Bei meinem nächsten Urlaub in Dänemark werde ich mir die Toiletten dort mal genauer ansehen.
Mein Fazit:
„Opfer 2117“ ist ein typischer Carl Mørck-Krimi. Und er lässt sich genau so gut lesen, wie seine Vorgängerromane. Wer Spannung und gute Unterhaltung sucht, ist mit diesem Krimi bzw. der ganzen Reihe gut beraten. Die Protagonisten sind sehr fein geschrieben und einfach kurios. Aber glaub ja nicht, dass es solche Menschen wie im Sonderdezernat Q nicht gibt. Die Realitätsbezogenheit der Figuren macht die Krimireihe erst so richtig liebenswert.
Auszüge / Zitate aus dem Buch:
„Assad, Erinnerungen kommen und verschwinden. Und sie kommen wieder. Denen kann man nicht einfach die Tür öffnen und sie dann wieder aussperren, schon gar nicht die schlechten. Das weißt du nur zu gut.“
Aber sobald man die Menschen in Angst versetzt, werden die Mechanismen der Logik und eben auch der gesunde Menschenverstand gern außer Kraft gesetzt.

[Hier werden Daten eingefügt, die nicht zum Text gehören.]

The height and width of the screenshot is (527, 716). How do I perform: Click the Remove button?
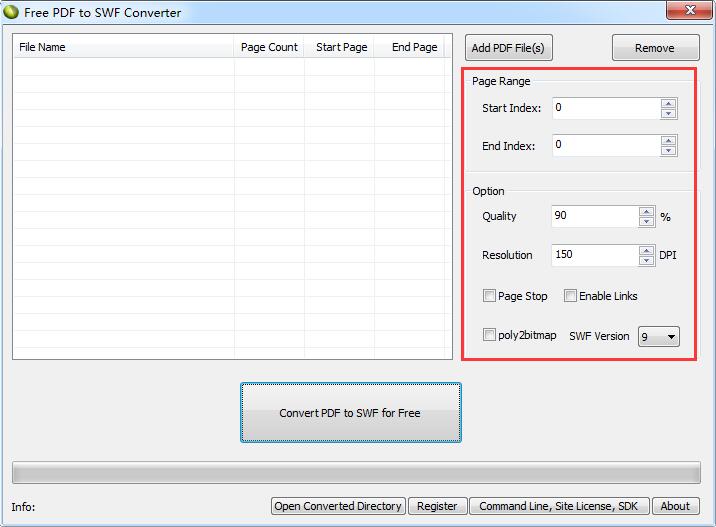pyautogui.click(x=654, y=48)
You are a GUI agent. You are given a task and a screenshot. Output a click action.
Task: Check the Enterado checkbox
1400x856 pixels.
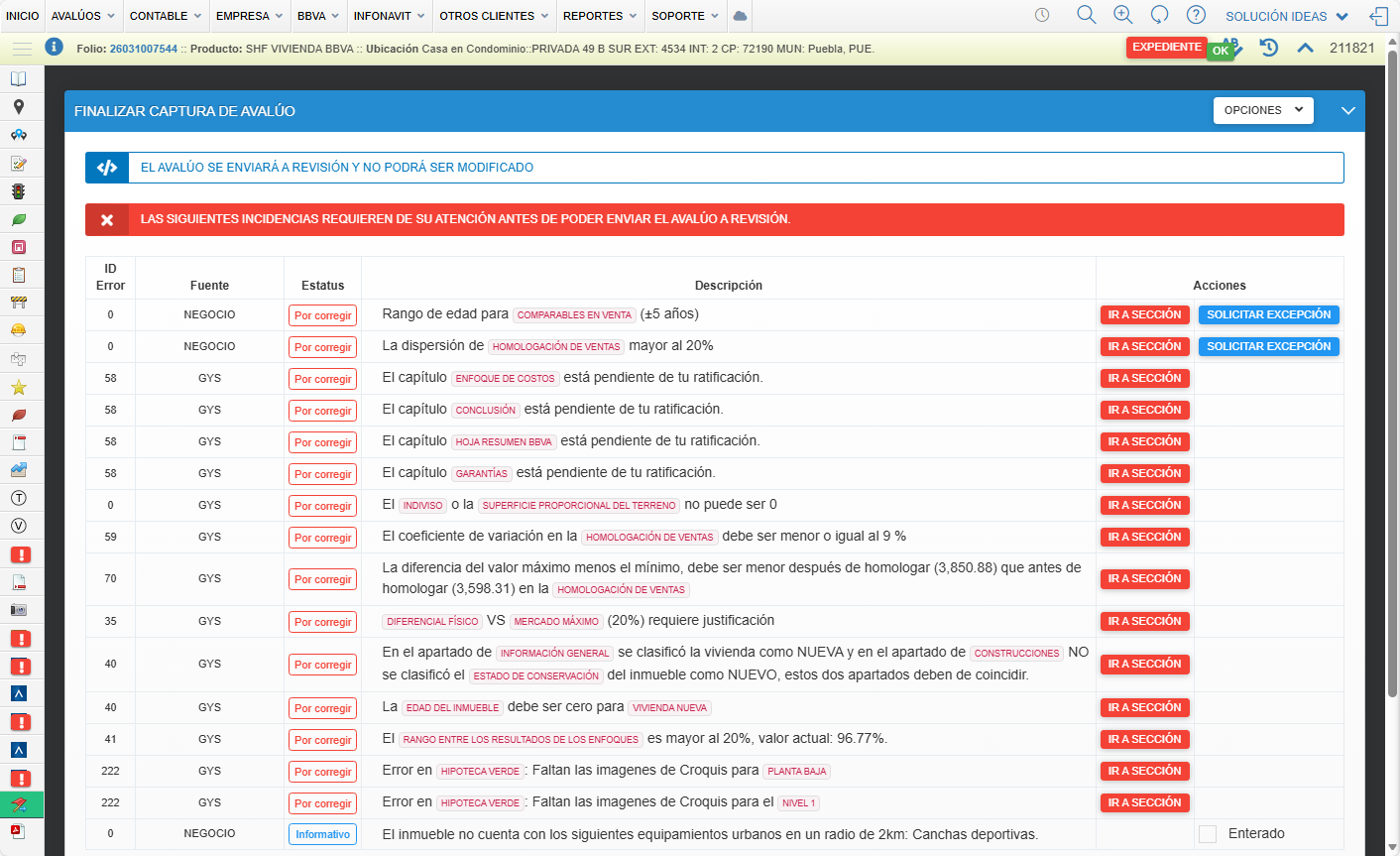click(1208, 834)
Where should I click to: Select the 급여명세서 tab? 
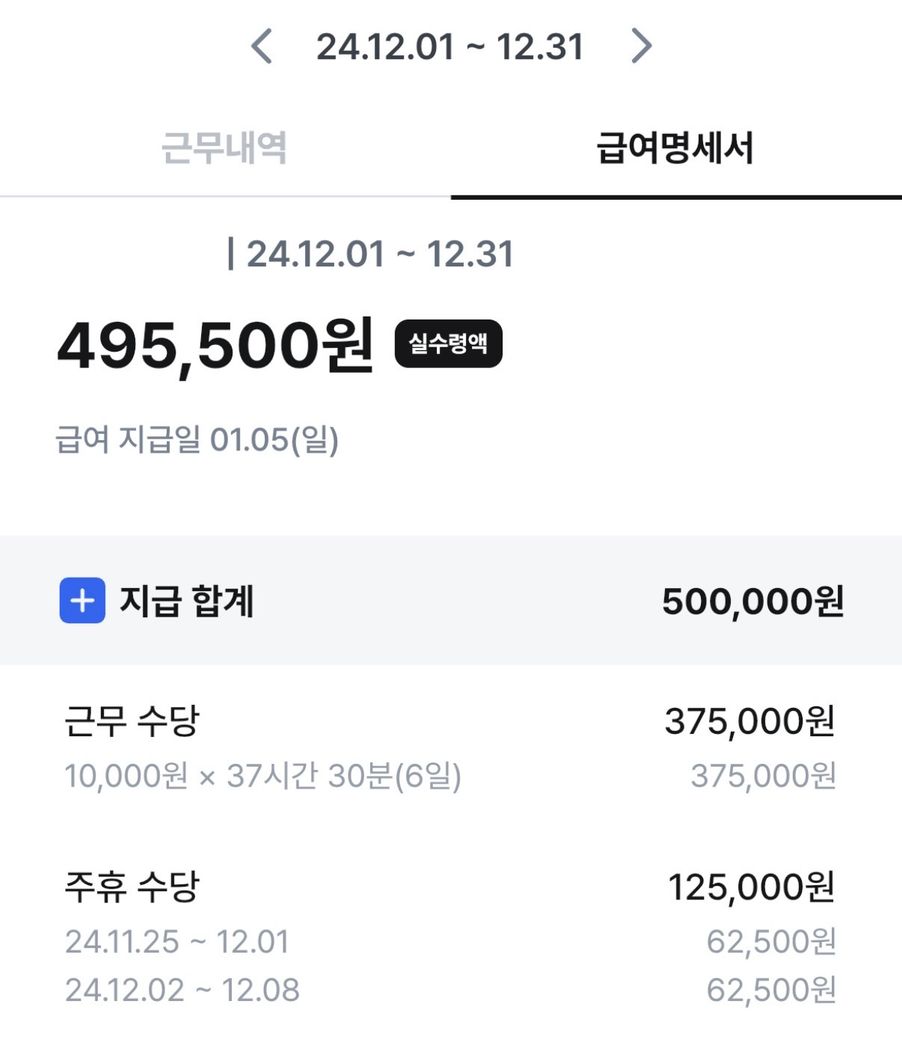tap(675, 148)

Schweigen ist die Waffe aller Waffen, hatte er mal gehört. Zwischenmenschliche Beziehungen und Freundschaften zerbrachen durch Schweigen. Die beste Waffe eines Politikers war das Schweigen, erst danach kam die Lüge.
Wie Heringe in der Büchse drängten sie sich in der Metro. Menschen auf dem Heimweg von der Arbeit, leere Hüllen, mit den Gedanken schon beim Abendessen, den wenigen intensiven Minuten mit den Kindern, den Fernsehserien, ein wenig Zeit allein auf der Toilette und anschließend Sex. Teilnahmslos ließen sie sich von A nach B befördern, gefangen in den banalen Gewohnheiten und Ritualen ihres durchgetakteten Lebens, in dem nichts schiefgehen durfte.
Etwa jeden zweiten Monat kam das Pflegeheim auf Carl und Vigga zu. Man müsse sich erneut mit der Situation der alten Dame befassen. Niemand sei vor ihren Eskapaden sicher. Die reichten von Brandstiftung über sexuelle Belästigung, bekleidet oder unbekleidet, an alle Mitarbeiter und Insassen des Heims, ungeachtet ihres Alters, bis hin zu vorsätzlichem Diebstahl vor allem von Pelz, sogar wenn der noch am Haustier des Betreffenden hing. Trotz fortgeschrittener Osteoporose und einem Gewicht von nur noch vierzig Kilo klaute sie ihren dementen und wehrlosen Nachbarn die Möbel, und schneller als die Pfleger rennen konnten, möblierte sie damit ihre eigene Wohnung neu. Karla hatte den Diagnosen Alzheimer und Demenz eine ganz neue Dimension hinzugefügt, und niemand konnte vorhersagen, welchen Kurs ihr mentaler Zustand in der nächsten Sekunde einschlagen würde.
Die heutige Gesellschaft bringt viele solcher Menschen hervor. Egozentrik und Gleichgültigkeit sind die Geißeln unserer Zeit.
Wenn man bis zum Hals in der Scheiße steckt, darf man den Kopf nicht hängen lassen.